Greg’s story is, in a way, about that quest. Born in Springfield, Massachusetts, he grew up in Honolulu and attended high school in California. He went to college at Ateneo and later earned a PhD in Applied Physics from the California Institute of Technology. He then worked at the Hughes Research Laboratories, a career that lasted more than 30 years. He was already a lab director when he decided it was time to do something else.

So he returned to Ateneo to teach.

He’s been focused on a different approach to education, combining his own academic background and experience in the US high tech industry. That’s based on a weakness in Philippine academe in which academics typically have little business experience. “Very few of them have industrial experience,” he said.

In a way, this touches on a key strength that gave rise to Silicon Valley. Students and professors at UC Berkeley and Stanford didn’t just come up with wild ideas, they actually turned

Greg Tangonan with Jay Honrado

them into businesses.

“It’s not just writing papers,” Greg says of his ideal academic environment.

With initiatives like those pursued by the Ateneo Innovation Center, he says, “We can have high value small and medium enterprises.”

But it will take time, he says. It also will take a cultural shift. For one thing while the Philippines has plenty of talent, young people typically use all that education and talent to find jobs at big already established companies.

Striking out on your own is sometimes seen as too risky.

“We lost our tinkerers,” Greg continues. “We’re just stuck in our bookish ways.”

Changing that can take time.
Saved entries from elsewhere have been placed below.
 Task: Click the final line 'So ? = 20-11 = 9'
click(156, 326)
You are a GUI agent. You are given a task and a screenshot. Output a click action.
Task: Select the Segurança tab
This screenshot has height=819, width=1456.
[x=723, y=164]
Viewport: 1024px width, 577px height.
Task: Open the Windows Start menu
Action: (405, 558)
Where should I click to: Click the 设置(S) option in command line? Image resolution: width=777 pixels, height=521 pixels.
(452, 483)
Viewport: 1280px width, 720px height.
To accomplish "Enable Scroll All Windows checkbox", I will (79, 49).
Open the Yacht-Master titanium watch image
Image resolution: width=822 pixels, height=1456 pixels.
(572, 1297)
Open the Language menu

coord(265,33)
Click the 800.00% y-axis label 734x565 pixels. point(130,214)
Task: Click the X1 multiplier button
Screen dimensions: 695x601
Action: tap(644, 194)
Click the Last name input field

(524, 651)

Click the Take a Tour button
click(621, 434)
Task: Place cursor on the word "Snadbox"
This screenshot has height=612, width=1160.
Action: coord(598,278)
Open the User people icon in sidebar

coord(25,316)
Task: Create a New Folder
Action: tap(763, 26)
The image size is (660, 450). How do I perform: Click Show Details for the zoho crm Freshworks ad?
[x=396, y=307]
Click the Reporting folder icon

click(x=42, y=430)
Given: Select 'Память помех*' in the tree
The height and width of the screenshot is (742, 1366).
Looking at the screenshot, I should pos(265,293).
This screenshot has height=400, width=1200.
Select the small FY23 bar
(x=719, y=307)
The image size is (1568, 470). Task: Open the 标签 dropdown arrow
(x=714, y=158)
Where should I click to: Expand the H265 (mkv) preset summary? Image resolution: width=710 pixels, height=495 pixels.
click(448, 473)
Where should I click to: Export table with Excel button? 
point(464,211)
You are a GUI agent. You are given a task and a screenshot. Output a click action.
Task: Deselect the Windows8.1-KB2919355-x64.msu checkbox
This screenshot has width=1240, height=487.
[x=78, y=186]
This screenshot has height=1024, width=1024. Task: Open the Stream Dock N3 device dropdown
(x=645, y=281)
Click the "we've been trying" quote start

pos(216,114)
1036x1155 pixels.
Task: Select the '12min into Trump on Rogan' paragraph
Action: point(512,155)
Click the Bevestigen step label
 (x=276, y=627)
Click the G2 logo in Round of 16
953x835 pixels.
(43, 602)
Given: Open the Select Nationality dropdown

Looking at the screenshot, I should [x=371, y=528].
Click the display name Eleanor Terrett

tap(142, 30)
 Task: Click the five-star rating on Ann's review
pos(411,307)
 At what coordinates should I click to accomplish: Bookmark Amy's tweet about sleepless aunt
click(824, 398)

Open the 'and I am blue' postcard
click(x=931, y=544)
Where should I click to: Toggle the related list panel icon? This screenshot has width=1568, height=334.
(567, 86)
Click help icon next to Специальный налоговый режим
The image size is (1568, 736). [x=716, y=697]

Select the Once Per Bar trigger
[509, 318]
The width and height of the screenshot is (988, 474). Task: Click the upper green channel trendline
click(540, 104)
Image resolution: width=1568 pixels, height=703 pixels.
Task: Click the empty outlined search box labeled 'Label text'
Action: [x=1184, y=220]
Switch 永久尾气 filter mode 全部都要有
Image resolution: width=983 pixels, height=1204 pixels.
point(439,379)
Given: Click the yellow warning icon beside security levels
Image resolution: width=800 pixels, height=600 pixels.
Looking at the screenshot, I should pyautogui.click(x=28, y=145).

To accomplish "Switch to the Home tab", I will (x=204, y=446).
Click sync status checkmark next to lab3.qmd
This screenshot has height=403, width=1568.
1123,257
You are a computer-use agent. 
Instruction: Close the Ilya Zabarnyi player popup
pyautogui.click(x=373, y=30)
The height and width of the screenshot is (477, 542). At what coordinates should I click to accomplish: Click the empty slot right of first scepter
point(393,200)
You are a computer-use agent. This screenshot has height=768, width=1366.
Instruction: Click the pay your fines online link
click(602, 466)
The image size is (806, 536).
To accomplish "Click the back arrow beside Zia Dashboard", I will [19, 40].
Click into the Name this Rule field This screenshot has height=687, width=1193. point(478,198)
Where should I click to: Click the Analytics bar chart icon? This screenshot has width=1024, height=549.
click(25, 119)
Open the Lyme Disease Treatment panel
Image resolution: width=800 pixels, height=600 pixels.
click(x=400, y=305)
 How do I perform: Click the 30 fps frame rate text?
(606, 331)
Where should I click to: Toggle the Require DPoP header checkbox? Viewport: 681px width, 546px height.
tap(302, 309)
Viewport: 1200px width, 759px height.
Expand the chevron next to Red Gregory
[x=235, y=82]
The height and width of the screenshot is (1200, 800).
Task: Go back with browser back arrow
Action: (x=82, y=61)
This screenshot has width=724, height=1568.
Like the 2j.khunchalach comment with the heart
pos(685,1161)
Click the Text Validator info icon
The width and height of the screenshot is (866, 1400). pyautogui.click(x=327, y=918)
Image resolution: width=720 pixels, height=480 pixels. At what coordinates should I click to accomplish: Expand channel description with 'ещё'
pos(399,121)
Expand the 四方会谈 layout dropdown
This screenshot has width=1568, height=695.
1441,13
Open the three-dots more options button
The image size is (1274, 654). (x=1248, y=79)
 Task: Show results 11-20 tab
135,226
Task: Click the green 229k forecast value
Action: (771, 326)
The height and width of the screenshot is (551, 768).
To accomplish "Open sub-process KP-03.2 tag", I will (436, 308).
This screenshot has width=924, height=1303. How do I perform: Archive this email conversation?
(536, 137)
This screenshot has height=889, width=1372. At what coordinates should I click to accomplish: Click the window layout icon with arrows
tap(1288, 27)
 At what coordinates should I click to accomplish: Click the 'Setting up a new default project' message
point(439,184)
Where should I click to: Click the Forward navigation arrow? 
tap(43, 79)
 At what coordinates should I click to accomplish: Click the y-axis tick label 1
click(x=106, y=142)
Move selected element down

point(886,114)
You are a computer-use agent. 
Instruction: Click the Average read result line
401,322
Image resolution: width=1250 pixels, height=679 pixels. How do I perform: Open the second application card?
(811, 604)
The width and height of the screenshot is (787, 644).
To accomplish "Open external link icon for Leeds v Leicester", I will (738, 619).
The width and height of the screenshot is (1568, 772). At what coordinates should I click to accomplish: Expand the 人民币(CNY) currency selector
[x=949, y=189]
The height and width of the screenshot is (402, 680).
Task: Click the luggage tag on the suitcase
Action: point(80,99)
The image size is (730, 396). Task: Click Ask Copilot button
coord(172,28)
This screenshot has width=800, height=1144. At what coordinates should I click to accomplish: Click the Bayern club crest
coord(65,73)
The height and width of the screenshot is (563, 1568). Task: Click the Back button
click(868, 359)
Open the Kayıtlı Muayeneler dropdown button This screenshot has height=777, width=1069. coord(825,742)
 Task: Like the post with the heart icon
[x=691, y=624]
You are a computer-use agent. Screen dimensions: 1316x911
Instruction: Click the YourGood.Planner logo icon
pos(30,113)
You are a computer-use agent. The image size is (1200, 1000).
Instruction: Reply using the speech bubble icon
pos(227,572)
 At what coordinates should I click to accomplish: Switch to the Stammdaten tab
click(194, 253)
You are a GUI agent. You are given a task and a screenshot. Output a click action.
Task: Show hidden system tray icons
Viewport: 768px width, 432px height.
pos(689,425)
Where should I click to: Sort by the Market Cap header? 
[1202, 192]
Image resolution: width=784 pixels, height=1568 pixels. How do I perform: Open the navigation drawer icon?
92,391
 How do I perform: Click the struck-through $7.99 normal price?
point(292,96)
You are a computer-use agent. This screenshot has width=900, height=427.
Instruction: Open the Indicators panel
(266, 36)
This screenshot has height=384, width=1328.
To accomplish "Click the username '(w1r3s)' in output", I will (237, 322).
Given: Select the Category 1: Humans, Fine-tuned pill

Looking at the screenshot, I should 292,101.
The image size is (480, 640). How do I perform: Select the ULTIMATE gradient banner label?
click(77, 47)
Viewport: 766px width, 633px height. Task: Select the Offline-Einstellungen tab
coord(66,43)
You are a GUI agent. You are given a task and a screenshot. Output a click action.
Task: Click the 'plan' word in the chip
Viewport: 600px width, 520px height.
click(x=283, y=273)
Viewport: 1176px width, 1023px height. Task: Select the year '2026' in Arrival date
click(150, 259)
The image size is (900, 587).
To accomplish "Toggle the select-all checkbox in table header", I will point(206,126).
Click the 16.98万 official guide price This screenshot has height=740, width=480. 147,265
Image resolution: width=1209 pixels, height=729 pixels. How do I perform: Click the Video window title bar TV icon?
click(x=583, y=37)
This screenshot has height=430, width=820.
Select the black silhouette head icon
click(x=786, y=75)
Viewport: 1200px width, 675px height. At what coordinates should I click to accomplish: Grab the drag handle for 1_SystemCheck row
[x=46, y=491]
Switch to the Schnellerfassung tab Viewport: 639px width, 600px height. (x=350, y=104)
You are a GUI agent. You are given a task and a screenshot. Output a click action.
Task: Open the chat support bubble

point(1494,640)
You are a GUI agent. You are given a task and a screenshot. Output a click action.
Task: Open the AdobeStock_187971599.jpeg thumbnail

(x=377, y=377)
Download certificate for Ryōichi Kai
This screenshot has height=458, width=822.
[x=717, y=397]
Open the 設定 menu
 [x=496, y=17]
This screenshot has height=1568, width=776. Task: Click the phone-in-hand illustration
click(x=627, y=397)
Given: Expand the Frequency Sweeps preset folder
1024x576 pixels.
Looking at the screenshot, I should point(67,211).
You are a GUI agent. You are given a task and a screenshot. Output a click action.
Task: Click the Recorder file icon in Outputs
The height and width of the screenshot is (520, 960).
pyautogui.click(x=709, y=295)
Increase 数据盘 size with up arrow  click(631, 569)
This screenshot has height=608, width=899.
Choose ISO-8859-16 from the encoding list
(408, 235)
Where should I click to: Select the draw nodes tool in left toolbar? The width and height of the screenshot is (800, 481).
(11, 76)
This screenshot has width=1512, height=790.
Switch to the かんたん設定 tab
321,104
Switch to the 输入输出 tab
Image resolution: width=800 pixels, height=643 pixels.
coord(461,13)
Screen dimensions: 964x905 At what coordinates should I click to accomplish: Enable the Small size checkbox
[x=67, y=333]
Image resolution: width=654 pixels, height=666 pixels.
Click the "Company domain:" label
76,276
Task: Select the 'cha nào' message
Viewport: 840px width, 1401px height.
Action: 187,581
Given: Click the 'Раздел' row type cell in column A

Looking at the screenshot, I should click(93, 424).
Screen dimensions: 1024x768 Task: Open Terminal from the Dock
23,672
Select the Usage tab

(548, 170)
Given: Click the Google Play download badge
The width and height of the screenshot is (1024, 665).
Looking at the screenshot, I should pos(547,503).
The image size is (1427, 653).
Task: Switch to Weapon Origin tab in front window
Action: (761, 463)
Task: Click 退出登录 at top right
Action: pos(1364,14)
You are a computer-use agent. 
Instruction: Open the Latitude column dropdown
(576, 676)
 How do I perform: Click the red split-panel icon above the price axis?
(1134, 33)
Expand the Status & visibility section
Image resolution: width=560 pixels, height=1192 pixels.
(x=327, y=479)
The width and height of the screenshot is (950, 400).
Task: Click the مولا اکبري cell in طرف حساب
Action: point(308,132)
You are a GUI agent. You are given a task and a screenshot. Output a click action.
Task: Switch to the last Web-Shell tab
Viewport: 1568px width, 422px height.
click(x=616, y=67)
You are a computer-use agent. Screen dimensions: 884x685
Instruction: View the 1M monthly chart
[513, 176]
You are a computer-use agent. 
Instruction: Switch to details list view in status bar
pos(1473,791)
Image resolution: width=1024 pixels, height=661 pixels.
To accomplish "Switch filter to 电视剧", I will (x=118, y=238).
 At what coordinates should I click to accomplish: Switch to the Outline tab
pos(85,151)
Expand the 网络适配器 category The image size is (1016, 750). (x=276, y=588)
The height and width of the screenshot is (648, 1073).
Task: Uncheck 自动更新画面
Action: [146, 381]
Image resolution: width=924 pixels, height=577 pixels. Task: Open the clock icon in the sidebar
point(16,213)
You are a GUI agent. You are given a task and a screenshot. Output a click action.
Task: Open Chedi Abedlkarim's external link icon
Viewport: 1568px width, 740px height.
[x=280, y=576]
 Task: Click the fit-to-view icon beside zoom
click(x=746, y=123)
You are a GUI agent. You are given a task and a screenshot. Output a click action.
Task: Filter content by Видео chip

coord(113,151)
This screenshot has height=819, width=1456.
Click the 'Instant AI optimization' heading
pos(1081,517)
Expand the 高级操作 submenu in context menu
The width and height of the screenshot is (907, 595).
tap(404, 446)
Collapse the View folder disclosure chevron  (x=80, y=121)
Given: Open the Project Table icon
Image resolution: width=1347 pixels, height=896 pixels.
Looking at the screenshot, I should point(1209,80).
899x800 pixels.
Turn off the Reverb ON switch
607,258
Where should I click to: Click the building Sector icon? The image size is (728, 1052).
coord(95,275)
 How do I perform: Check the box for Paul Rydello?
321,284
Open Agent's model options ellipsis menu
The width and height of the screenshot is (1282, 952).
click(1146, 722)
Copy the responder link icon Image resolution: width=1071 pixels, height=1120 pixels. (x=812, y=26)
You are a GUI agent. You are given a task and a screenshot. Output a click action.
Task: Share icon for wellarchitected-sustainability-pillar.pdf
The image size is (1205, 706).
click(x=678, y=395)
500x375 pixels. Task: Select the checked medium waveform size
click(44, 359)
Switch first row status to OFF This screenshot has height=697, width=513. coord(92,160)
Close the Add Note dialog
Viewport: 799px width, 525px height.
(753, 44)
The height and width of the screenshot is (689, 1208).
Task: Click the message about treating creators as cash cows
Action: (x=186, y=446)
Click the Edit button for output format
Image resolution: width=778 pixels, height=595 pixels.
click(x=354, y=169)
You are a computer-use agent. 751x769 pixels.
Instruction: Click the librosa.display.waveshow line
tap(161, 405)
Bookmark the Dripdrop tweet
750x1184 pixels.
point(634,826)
At the Loyola Heights Nerdfest there were signs that change was taking place.

Matthew Cua is chief executive of SkyEye. With a staff of 10, including Ateneo students Jay Honrado and Chris Favila, his company has designed drones used to monitor floods and inspect infrastructure projects.

Paul Cabacungan fell in love with solar power. It’s only partly because the technology has helped him cut his monthly electricity bill from 2,500 pesos to as low as 600 pesos. He founded Solar Rain which uses solar power to turn rain water into drinking water. The system is geared to rural or remote areas where safe drinking water is a serious problem

Paul Cabacungan of Solar Rain

His technology even played an important role in the Sendong disaster. He had a drinking water system set up two days after the storm hit.

“This is a ten percent proposition,” Greg tells me. He quickly adds, “Maybe only five.”

That is, maybe only a handful of the nerd-entrepreneurs-innovators can score a hit, finding a way to build viable, even thriving, businesses from their wild ideas, from their science fair projects.

Still, those are good odds.

As Greg Tangonan says, “We’re just as smart as everybody else.”